Recently, I was asked to explain an assent form for the administration of an estate of a deceased person.  In the probate process, there are a number of actions of the Executor that require approval by the Judge. Our probate system generally works on the assumption that the parties to the estate have the most knowledge. If the parties (heirs) want to object to the actions of the executor, then the court will look at the actions with more care. Otherwise, the court can assume that everything is proper. So when a judge’s approval is requested, the heirs and other parties are given notice of the issue and given an opportunity to approve or object. If all parties approve, it can expedite the process and decrease the cost. If a person objects, it may create an issue for the court to investigate and hold hearings to resolve. The third choice is to do nothing and let the court decide what action to take without guidance from the parties.

If a party is requested to sign an assent, there are documents that will be submitted to the court which explain the proposed action. The first opportunity to assent is to approve the will and appoint the executor. The subsequent assents could be all sorts of things. Nobody should sign an assent unless they have copies of the documents relating to the issue and understand the contents. The assent will identify the document that is submitted to the judge. An assent says to the court that you approve the proposed action of the executor. It also says to the court that you don’t need further notice of the proposed action.
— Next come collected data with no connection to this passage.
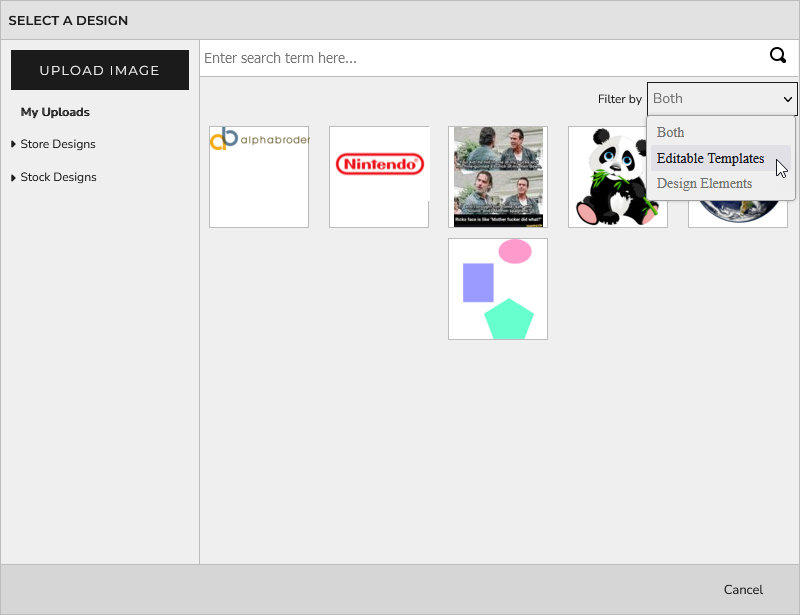Click the UPLOAD IMAGE button
The width and height of the screenshot is (800, 615).
(100, 70)
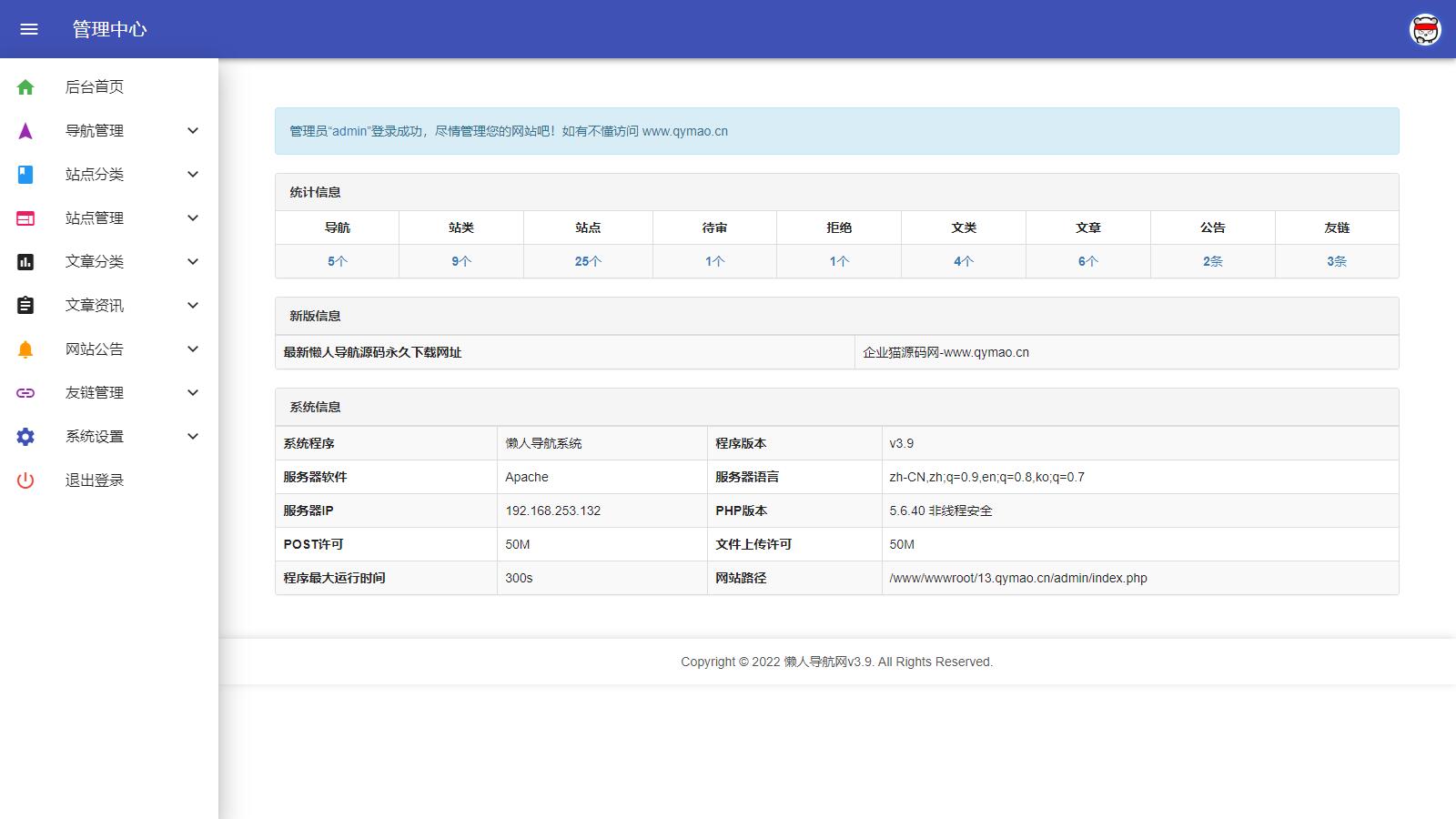Screen dimensions: 1456x819
Task: Open the 后台首页 menu item
Action: coord(95,87)
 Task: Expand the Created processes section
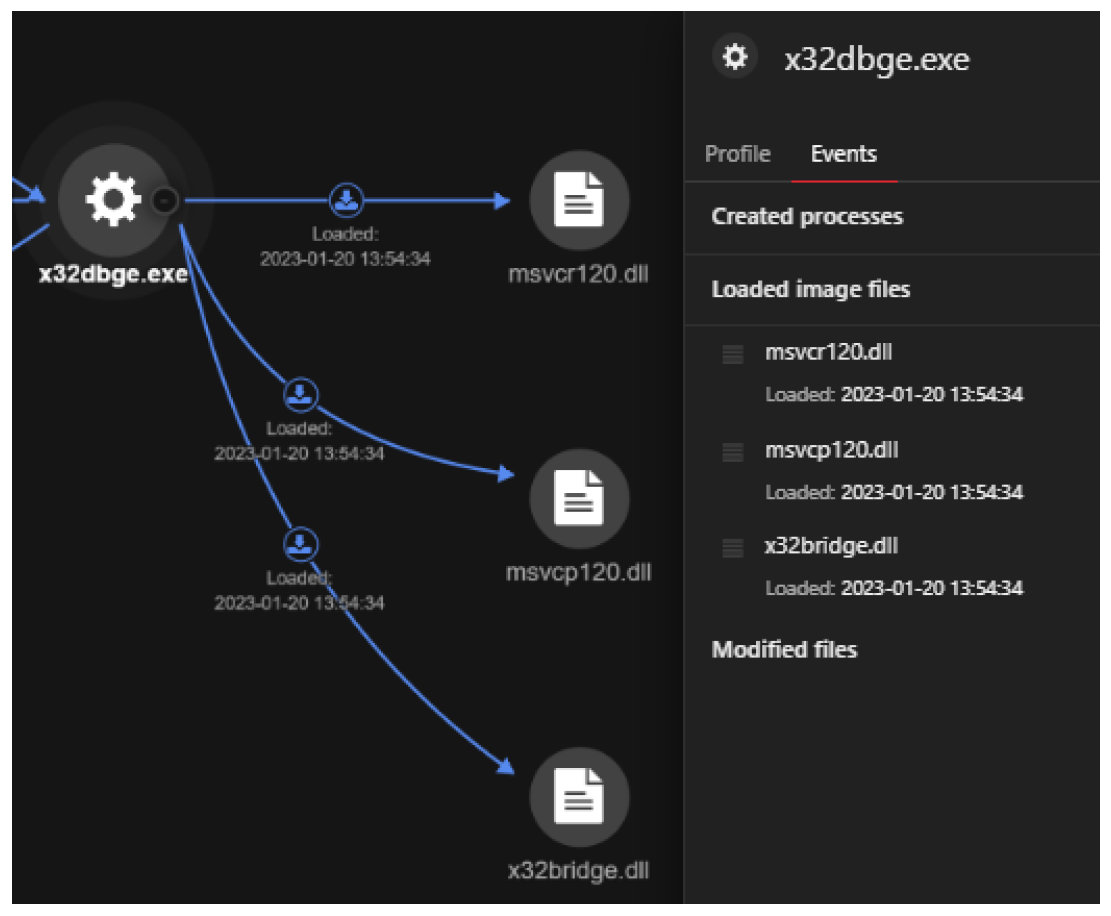click(x=806, y=217)
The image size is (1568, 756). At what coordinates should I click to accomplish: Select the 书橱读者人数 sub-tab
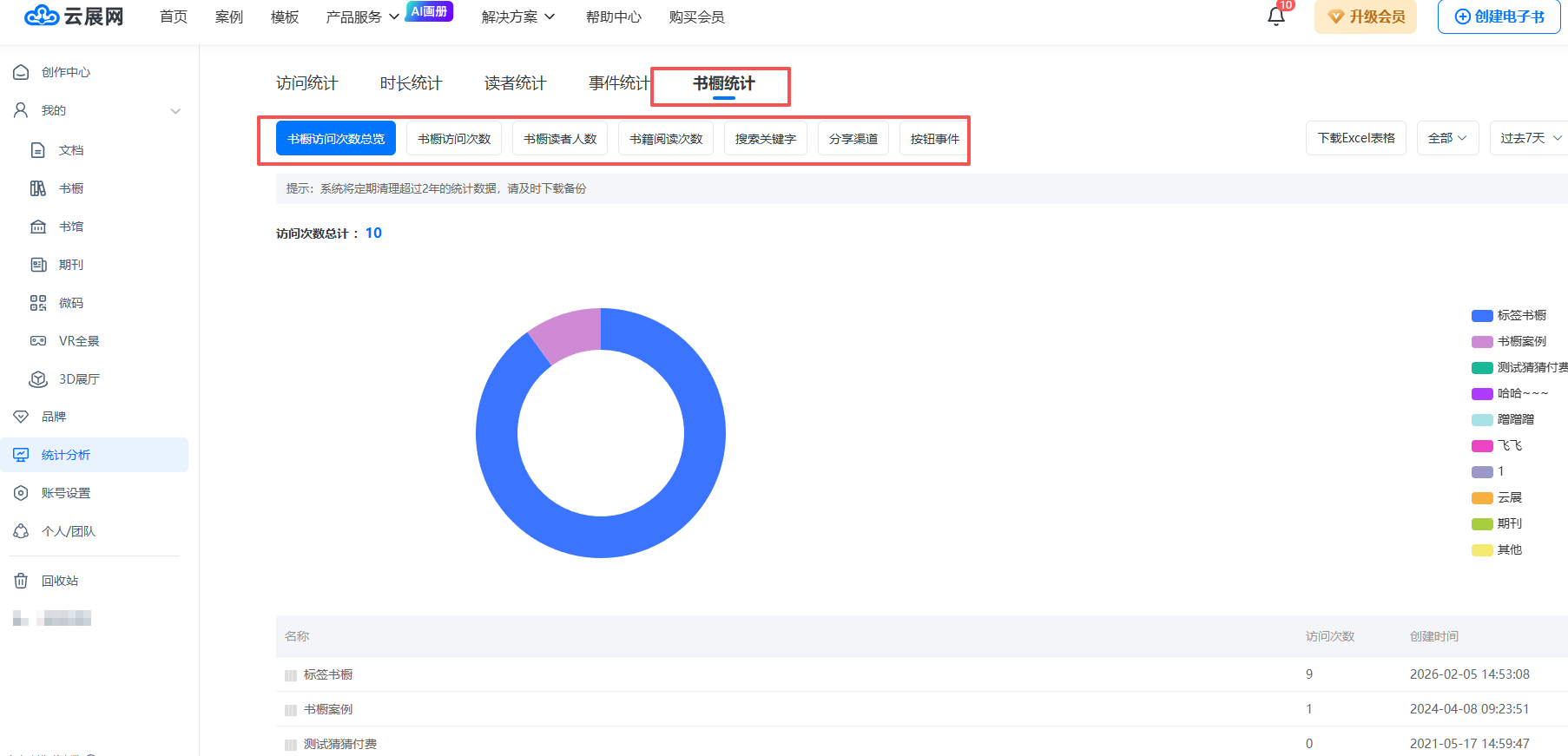[x=560, y=139]
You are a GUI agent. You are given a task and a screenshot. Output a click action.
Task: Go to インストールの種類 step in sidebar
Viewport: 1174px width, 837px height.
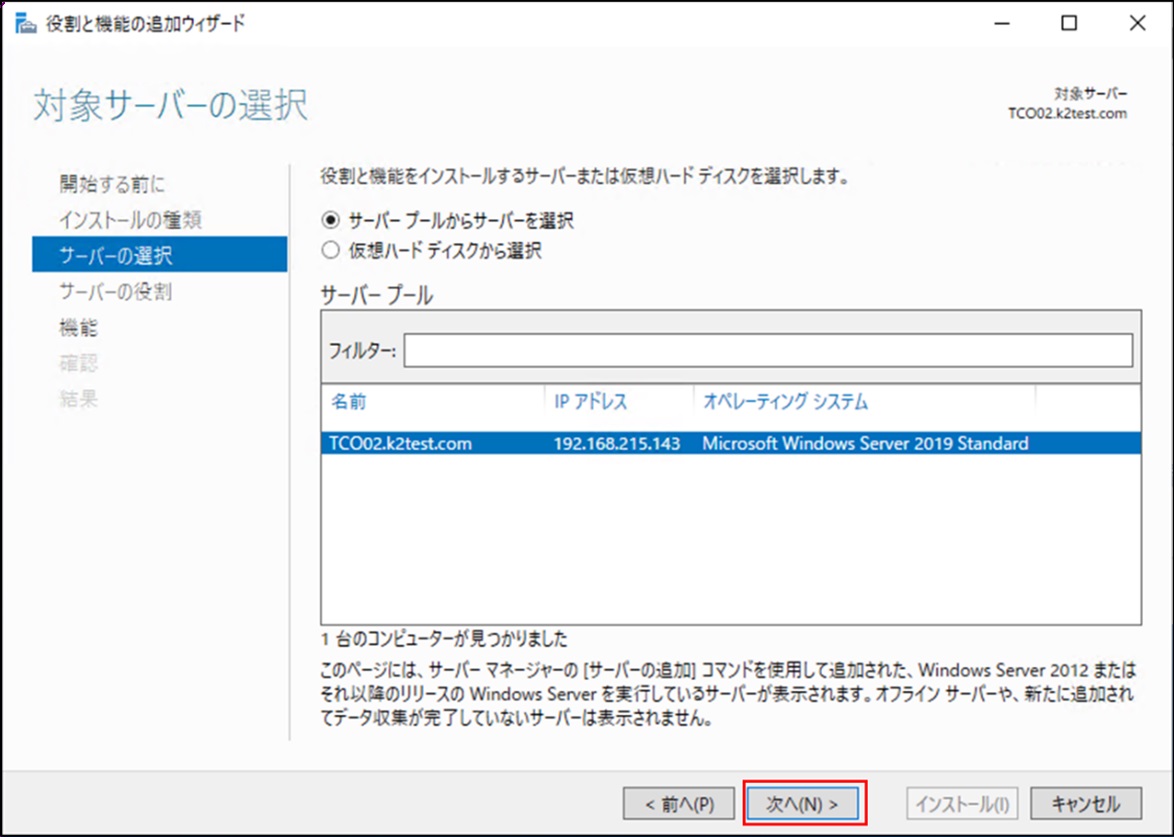coord(130,220)
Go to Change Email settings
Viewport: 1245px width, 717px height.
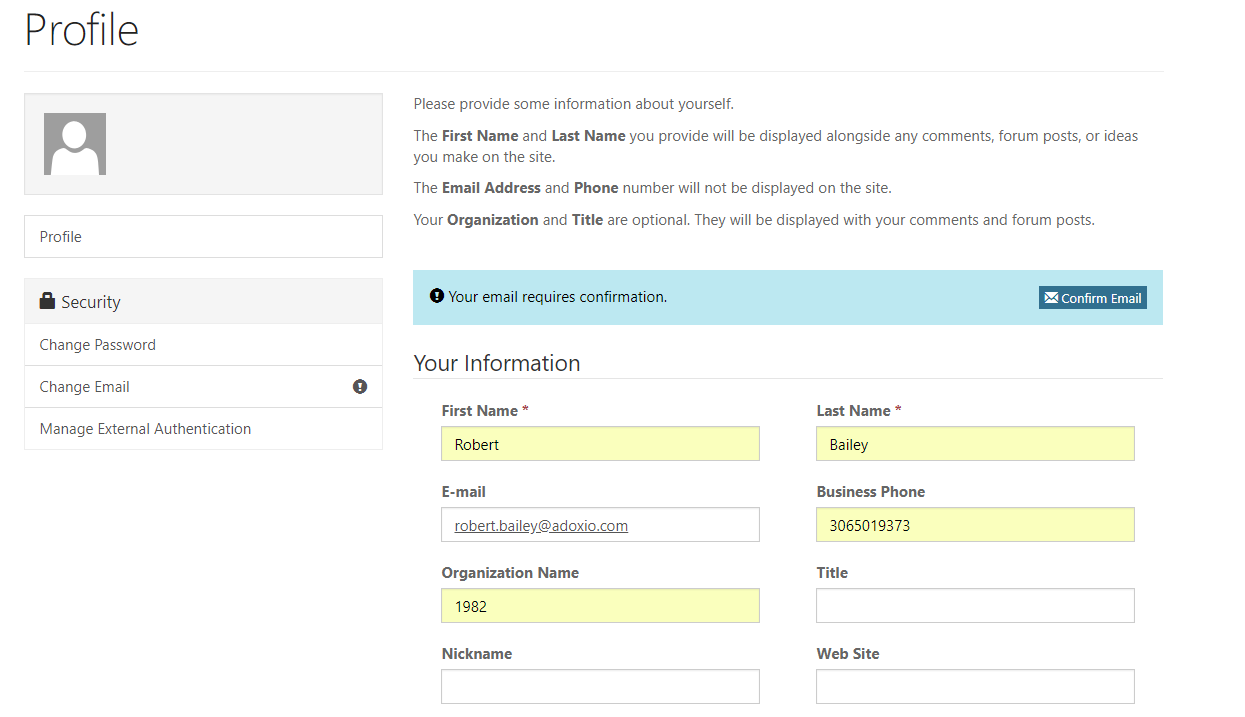[85, 387]
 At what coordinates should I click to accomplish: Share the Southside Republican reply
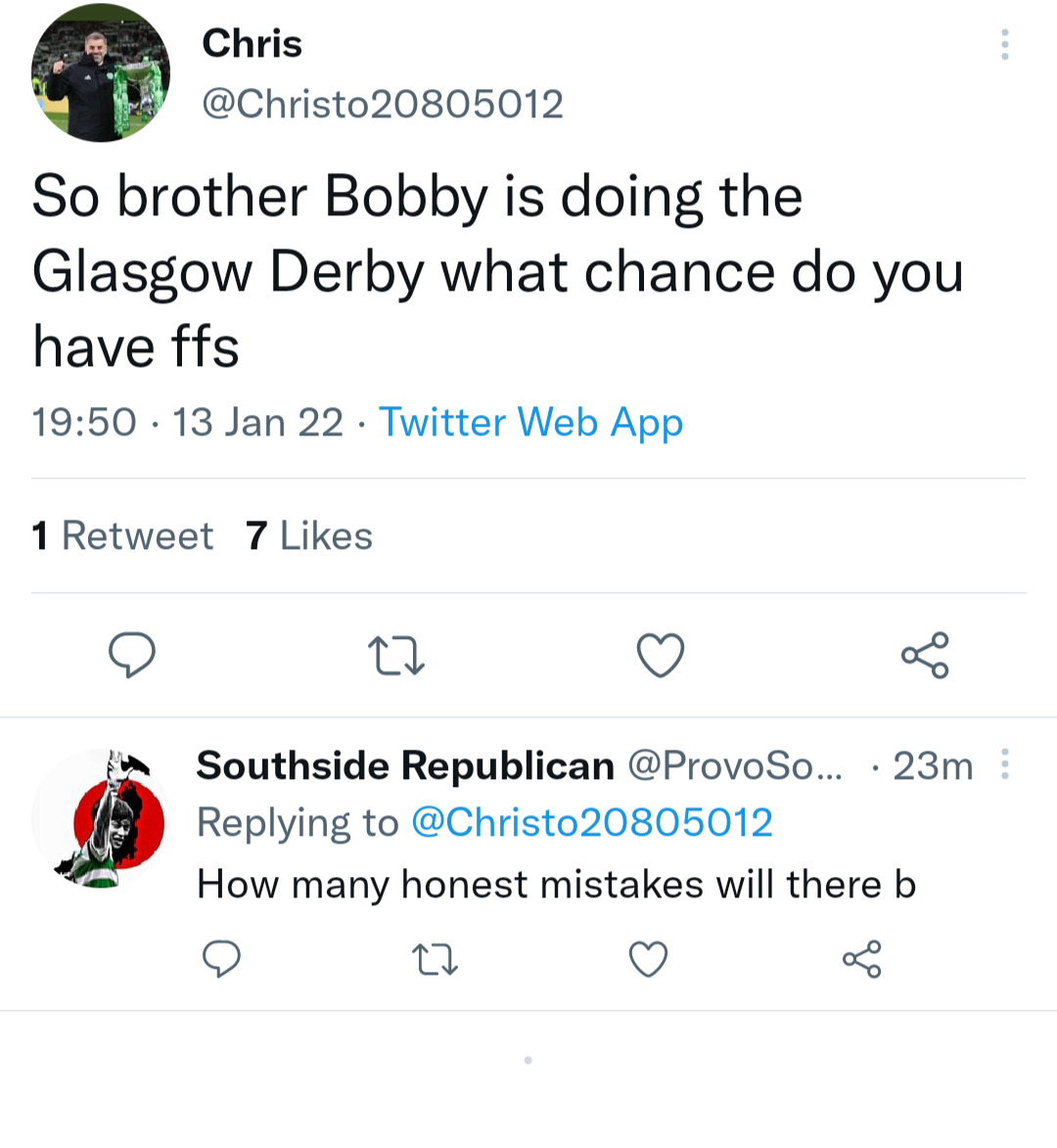(862, 959)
The following is an example of how this works. When the probate is filed, the petitioner files a copy of the will with a petition to probate, a death certificate, and a bond. If you sign the assent, you probably won’t get further notice of the petition to probate. If you don’t sign the assent, you will be “served” (probably by mail but possibly by a sheriff) with a court document called an order of notice that tells you the petition and will were filed and that you are an interested party and have the right to object to the petition. It will also tell you the date by which you must file your objection. If you don’t file the objection by that date, you will not have the right to contest the will or appointment.